▶ Problem details
Copy exactly the lines of the data below that run from the line holding "Task: Edit the Sleep mode with pencil icon" through the line holding "Tap the 关闭 value of 自动更新", both ends included.
****************************************
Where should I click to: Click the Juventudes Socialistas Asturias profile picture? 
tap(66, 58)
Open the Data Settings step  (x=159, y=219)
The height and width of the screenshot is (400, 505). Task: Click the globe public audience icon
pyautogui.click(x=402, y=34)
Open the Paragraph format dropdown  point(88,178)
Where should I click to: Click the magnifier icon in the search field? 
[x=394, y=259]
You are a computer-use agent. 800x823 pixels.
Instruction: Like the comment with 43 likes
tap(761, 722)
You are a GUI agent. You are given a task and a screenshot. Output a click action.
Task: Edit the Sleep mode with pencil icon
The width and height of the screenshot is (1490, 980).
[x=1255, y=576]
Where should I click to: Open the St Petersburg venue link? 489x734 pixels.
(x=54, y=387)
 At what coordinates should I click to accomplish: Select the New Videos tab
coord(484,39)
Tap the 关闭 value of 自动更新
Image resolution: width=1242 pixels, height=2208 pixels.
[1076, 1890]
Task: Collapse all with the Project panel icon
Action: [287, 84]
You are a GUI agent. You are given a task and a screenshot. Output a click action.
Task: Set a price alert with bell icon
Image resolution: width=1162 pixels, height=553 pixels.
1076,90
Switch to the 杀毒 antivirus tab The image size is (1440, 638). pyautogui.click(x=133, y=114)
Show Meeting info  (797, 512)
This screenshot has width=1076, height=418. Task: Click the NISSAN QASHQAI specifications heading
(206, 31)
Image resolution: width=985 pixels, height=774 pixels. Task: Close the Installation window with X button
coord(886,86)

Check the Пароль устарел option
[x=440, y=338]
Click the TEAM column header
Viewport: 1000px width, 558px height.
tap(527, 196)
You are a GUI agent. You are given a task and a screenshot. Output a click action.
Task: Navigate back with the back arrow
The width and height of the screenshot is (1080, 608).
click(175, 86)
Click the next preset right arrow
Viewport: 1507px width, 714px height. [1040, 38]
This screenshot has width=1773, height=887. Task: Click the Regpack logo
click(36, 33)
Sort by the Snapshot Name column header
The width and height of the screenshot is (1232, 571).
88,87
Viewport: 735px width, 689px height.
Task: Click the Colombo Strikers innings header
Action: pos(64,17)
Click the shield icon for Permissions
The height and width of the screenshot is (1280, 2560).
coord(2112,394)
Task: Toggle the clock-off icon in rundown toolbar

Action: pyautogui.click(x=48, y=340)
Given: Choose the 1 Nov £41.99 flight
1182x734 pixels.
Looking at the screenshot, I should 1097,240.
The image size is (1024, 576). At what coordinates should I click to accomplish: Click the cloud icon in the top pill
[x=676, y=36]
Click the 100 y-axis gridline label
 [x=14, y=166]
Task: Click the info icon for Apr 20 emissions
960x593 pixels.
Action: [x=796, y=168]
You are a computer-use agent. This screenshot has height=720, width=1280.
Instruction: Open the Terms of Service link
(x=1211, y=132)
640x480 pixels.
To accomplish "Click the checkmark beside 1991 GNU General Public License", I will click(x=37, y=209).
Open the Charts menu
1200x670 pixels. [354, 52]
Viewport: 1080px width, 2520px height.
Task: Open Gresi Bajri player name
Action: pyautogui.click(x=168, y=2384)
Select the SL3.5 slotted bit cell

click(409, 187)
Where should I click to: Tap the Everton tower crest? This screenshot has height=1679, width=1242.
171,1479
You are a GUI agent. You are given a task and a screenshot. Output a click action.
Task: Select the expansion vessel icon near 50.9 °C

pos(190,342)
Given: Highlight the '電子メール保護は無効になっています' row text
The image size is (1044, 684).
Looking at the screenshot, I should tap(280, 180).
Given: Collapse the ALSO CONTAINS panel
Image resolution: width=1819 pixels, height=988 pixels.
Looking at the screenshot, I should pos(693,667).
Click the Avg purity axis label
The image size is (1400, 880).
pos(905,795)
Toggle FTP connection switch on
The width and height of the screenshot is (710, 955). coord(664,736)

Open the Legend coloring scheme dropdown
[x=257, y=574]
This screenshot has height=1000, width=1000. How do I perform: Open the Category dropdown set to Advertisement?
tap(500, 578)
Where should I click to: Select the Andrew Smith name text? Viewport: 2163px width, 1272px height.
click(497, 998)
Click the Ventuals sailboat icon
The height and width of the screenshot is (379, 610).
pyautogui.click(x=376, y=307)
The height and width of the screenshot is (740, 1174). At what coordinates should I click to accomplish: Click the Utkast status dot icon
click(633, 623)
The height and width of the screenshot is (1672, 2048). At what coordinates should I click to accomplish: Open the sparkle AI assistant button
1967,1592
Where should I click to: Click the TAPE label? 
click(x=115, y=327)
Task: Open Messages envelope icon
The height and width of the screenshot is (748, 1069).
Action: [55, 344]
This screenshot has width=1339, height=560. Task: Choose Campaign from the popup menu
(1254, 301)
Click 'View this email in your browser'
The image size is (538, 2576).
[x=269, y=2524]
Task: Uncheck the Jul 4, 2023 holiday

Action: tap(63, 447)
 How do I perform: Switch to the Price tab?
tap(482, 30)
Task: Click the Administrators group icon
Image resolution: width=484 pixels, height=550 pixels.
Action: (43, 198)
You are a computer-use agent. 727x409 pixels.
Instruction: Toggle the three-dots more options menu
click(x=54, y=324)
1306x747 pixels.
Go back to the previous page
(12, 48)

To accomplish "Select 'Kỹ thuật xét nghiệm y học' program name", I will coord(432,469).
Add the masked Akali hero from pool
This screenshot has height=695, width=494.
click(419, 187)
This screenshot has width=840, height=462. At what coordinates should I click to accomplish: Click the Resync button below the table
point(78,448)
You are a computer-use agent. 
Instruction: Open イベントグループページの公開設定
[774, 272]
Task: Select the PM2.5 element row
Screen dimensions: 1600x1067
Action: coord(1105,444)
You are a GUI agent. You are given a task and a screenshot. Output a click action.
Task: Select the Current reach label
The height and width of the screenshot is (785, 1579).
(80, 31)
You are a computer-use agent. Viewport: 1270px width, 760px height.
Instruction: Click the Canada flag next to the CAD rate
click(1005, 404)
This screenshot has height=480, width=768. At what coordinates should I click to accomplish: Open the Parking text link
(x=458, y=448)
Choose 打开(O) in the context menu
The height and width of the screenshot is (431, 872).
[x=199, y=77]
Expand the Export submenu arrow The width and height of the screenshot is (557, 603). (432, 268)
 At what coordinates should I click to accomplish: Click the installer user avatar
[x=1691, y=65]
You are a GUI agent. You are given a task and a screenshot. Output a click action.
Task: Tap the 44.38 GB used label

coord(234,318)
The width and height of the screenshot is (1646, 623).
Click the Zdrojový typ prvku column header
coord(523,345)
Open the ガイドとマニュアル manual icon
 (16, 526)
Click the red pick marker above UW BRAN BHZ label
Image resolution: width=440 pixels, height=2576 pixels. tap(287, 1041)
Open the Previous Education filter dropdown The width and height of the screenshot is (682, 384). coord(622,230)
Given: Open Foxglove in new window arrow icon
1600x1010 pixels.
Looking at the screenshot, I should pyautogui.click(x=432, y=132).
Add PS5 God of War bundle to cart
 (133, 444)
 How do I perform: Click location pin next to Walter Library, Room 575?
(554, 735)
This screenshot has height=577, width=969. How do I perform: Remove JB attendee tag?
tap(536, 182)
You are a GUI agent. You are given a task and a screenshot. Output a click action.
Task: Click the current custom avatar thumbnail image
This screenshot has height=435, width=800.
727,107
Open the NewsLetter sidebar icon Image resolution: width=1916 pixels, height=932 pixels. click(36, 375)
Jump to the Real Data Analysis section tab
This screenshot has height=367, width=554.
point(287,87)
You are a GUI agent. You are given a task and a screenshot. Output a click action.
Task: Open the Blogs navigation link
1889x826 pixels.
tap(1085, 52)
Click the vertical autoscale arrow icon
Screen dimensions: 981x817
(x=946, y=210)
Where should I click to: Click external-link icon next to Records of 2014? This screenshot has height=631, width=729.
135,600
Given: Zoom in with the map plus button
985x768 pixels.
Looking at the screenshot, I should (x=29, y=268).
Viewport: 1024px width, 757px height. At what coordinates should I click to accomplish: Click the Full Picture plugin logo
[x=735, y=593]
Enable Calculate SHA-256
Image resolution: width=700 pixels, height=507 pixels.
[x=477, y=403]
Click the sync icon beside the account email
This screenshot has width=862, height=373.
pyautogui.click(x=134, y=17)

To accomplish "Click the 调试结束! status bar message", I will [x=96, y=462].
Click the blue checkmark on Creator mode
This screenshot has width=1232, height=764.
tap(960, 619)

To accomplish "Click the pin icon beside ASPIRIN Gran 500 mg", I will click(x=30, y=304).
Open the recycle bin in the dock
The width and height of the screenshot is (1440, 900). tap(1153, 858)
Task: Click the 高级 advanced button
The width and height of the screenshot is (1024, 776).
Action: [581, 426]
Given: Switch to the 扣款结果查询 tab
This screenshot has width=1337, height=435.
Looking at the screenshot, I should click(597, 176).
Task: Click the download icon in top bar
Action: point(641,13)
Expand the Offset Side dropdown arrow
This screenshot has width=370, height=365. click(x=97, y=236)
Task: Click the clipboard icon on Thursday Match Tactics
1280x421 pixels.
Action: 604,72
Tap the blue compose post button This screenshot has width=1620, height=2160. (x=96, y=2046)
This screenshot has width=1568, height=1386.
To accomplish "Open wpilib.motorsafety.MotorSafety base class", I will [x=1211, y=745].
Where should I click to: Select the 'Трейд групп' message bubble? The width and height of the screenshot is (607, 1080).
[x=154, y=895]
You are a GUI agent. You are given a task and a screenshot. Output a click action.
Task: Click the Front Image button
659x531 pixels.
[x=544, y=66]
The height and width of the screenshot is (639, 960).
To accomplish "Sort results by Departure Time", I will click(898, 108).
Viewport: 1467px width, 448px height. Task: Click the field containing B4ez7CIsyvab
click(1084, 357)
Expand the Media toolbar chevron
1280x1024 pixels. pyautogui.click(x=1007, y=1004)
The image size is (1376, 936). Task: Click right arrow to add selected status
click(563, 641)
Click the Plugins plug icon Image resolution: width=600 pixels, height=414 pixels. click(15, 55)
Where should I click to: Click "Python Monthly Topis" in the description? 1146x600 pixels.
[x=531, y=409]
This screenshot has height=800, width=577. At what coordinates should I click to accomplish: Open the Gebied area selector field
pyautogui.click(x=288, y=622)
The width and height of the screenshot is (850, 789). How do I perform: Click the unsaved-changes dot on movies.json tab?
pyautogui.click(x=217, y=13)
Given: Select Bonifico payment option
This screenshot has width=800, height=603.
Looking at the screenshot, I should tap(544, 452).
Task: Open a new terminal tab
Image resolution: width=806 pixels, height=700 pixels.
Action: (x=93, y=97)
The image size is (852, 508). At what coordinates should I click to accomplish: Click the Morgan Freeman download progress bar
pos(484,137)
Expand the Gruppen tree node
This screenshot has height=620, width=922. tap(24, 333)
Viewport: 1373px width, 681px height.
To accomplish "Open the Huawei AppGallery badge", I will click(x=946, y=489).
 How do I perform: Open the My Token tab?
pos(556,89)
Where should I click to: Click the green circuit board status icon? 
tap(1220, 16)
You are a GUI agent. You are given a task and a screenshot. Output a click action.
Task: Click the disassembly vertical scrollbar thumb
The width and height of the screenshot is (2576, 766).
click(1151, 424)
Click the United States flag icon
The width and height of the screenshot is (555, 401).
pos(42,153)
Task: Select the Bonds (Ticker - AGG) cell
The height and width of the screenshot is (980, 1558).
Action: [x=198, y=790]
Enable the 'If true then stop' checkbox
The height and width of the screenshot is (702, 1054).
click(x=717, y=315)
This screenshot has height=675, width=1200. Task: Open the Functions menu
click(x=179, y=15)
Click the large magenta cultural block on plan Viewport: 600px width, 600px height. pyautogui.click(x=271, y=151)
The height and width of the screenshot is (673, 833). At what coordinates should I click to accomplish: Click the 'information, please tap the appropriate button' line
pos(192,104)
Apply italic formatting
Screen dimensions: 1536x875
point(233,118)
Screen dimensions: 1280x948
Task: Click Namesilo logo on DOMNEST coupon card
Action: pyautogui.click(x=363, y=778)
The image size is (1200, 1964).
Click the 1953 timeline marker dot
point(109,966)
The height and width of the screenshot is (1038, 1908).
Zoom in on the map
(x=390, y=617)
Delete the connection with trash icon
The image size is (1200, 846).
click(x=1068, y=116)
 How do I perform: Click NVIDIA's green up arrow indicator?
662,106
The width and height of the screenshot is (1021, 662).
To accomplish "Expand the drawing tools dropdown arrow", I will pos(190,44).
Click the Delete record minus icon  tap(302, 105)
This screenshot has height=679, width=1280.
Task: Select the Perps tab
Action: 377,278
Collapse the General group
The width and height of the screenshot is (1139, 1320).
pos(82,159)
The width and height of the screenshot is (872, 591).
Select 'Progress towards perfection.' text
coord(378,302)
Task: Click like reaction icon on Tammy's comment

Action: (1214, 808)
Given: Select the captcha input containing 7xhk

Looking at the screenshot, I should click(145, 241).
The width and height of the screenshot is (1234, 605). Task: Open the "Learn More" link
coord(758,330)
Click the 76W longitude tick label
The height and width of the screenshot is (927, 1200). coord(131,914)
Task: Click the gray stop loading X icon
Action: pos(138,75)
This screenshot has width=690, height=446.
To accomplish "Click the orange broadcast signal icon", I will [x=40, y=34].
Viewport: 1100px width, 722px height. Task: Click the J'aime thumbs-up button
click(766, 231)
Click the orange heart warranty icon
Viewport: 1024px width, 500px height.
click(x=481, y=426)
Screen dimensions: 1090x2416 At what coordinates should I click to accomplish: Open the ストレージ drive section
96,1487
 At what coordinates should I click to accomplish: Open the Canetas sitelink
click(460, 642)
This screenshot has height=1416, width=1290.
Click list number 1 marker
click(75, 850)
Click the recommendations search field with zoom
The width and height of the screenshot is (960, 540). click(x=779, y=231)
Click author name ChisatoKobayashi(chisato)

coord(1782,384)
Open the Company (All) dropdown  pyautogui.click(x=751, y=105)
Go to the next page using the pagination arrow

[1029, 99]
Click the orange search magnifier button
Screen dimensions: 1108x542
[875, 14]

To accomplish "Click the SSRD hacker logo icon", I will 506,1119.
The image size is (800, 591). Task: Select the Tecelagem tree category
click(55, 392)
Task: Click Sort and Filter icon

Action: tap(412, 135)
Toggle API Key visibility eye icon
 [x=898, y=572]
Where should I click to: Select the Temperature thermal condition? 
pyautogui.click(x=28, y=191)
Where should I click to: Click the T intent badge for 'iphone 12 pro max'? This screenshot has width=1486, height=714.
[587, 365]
****************************************
▶ Response area
Task: Edit the Sleep mode with pencil icon
The width and height of the screenshot is (1490, 980).
[x=1255, y=576]
Where should I click to: Open the St Petersburg venue link? 489x734 pixels.
(x=54, y=387)
 At what coordinates should I click to accomplish: Select the New Videos tab
coord(484,39)
Tap the 关闭 value of 自动更新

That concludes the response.